En Val nodigde Mitra op sluwe wijze uit naar huis.

ਕਾਮ ਭੋਗ ਤਿਹ ਸੰਗ ਕਮਾਨਾ ॥
kaam bhog tih sang kamaanaa |

Had seks met hem

ਆਸਨ ਚੁੰਬਨ ਕੀਏ ਪ੍ਰਮਾਨਾ ॥੩॥
aasan chunban kee pramaanaa |3|

En deed veel kusjes en houdingen. 3.

ਦੋਹਰਾ ॥
doharaa |

dubbel:

ਅਨਿਕ ਭਾਤਿ ਭਜਿ ਮਿਤ੍ਰ ਕਹ ਗਰੇ ਰਹੀ ਲਪਟਾਇ ॥
anik bhaat bhaj mitr kah gare rahee lapattaae |

Nadat ze met (haar) vriend verschillende spelletjes had gespeeld, omhelsde ze hem.

ਜਾਨੁ ਨਿਰਧਨੀ ਪਾਇ ਧਨ ਰਹਿਯੋ ਹੀਯ ਸੌ ਲਾਇ ॥੪॥
jaan niradhanee paae dhan rahiyo heey sau laae |4|

(Het leek zo) alsof een arm persoon, nadat hij geld heeft ontvangen, het aan zijn hart vasthoudt. 4.

ਚੌਪਈ ॥
chauapee |

vierentwintig:

ਤਬ ਰਾਜਾ ਤਾ ਕੇ ਗ੍ਰਿਹ ਆਯੋ ॥
tab raajaa taa ke grih aayo |

Toen kwam de koning naar haar huis.

ਨਿਰਖਿ ਸੇਜ ਪਰ ਤਾਹਿ ਰਿਸਾਯੋ ॥
nirakh sej par taeh risaayo |

Toen hij hem op de wijze zag zitten, was hij erg boos.

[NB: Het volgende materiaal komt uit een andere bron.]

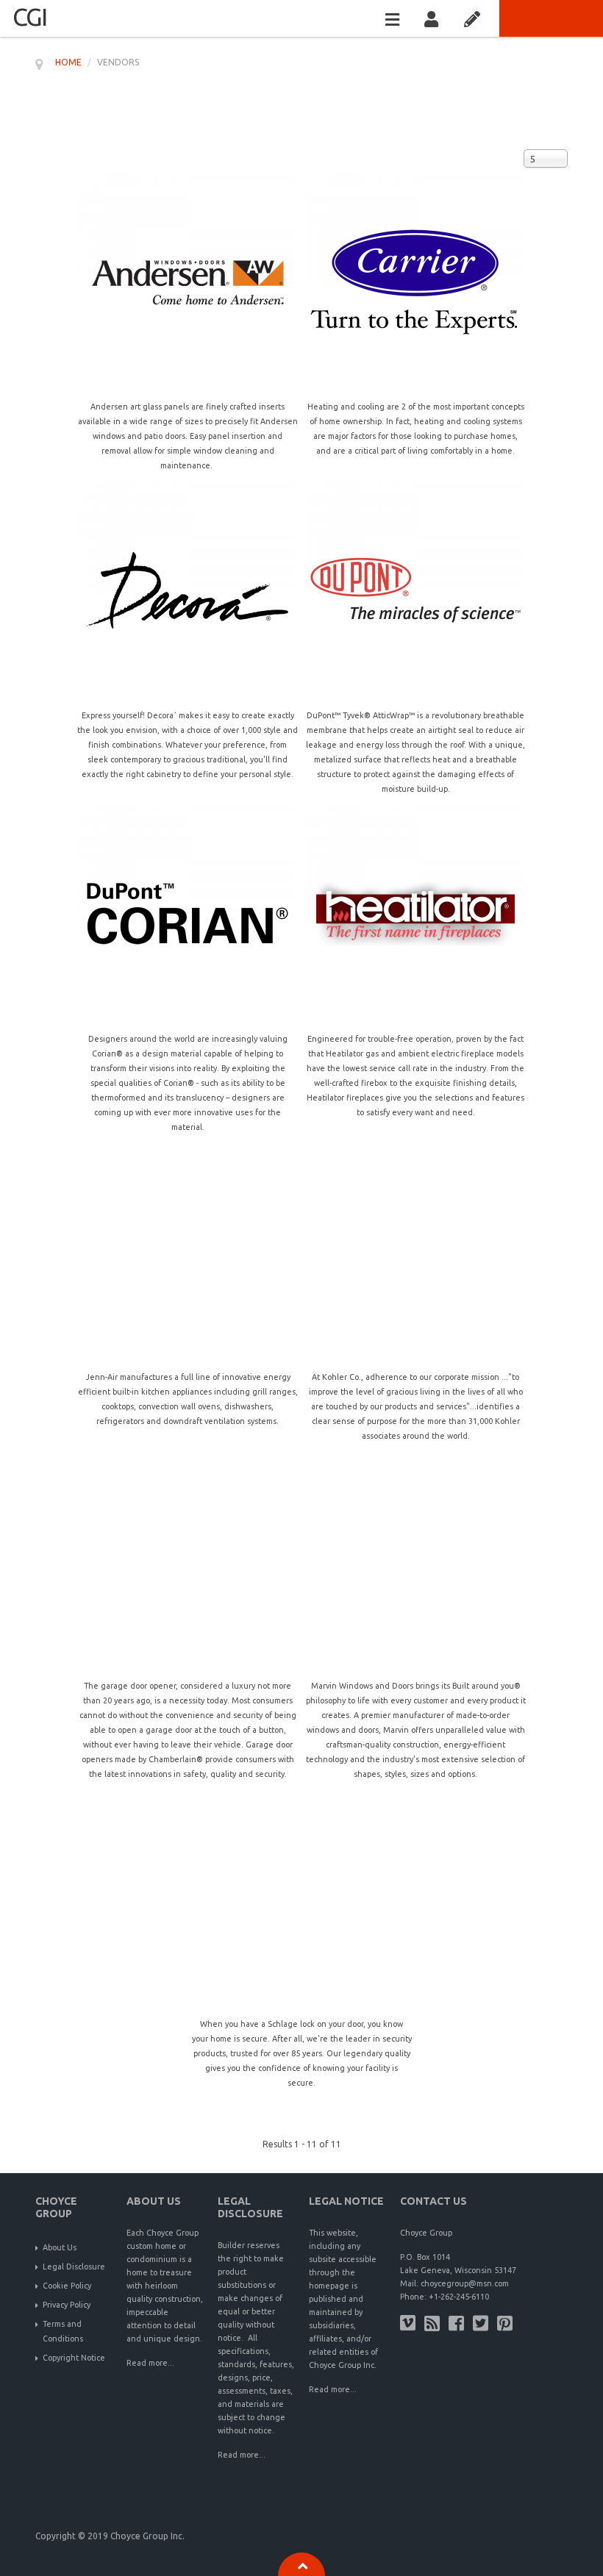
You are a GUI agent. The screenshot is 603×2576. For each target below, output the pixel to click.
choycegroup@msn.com (465, 2283)
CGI (29, 16)
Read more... (150, 2362)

ਅਸਿ ਗਹਿ ਧਯੋ ਹਾਥ ਗਹਿ ਨਾਰੀ ॥
as geh dhayo haath geh naaree |

(Hij) pakte het zwaard en dook naar beneden, maar de vrouw pakte (zijn) hand

ਇਹ ਬਿਧਿ ਸੌ ਹਸਿ ਬਾਤ ਉਚਾਰੀ ॥੫॥
eih bidh sau has baat uchaaree |5|

En lachte en sprak zo. 5.

ਤੈ ਰਾਜਾ ਇਹ ਭੇਦ ਨ ਜਾਨਾ ॥
tai raajaa ih bhed na jaanaa |

O Rajan! Je hebt het geheim hiervan (ding) niet begrepen.